Felix Marx, CEO, Truata
“High-profile data breaches and an increased emphasis on data privacy worldwide are causing more consumers to engage with businesses that meet higher standards of data privacy. In a survey for our Global Consumer State of Mind Report, 77% of global consumers agreed that ‘data privacy is essential to them’, while 62% said they would continue to use companies that ‘explain what they do with their data’.
“The COVID-19 pandemic has helped make data privacy more convoluted, with many people concerned that the increase in health reporting and movement tracking could lead to increased surveillance, which could have a detrimental effect on consumer privacy.
“It’s important to note that there doesn’t have to be a conflict between privacy and the use of data for societal good, if an effective privacy or data protection by design approach is adopted. If privacy and ethical considerations are given thought in advance, they can improve the ability of these analytics and data programs to effect change. Ultimately, if it’s recognised that data is being collected and processed in a way that’s both ethical and privacy-compliant, these programs will be more willingly accepted by the public, resulting in greater public buy-in and more impactful results.
“In fact, Gartner predicts that privacy-enhancing computation will be one of the main drivers of change in 2021, pointing out that the Internet of Behaviours (IoB), which captures the ‘digital dust’ of people’s lives and uses the information to influence behaviour, will present significant challenges to businesses when it comes to the use and storage of personal data. As more information becomes available and the technology that collects and analyses this data grows more sophisticated, the IoB may be rejected by consumers unless it offers clear benefits.
“The pandemic has made consumers aware of the control they should have over their data. Now more than ever, it is key for brands actively to adhere to data privacy regulations and act transparently in order to regain and retain loyalty.”

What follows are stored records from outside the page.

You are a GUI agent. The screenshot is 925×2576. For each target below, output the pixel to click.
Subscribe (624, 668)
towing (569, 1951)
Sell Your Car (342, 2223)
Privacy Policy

Michael Tansini, Product Owner, Speechmatics
“Remote working has seen an operational revolution take place in workplaces across the globe. With video conferencing now the norm, many companies are missing a trick by not extracting valuable information and data from these interactions. In 2021, having better visibility of the insights voice data holds will be essential. Automatic Speech Recognition (ASR) will do the heavy lifting of capturing conversations so that valuable insights are not neglected.
“Remote working has not been an easy transition for all, such as those working in a non-native language or with speech and hearing impairments. ASR and low-latency transcription can play a big role in helping to alleviate those difficulties.
“Increasingly, consumer-facing businesses will find that the first interaction with a customer will be virtual, with phone lines and chat rooms effectively becoming virtual front doors. Effective use of ASR in these scenarios can be the difference between someone stepping in or walking away. In 2021, businesses need to make sure that the reception they offer customers is inclusive, accessible and flexible. High quality speech recognition is one way to do this.”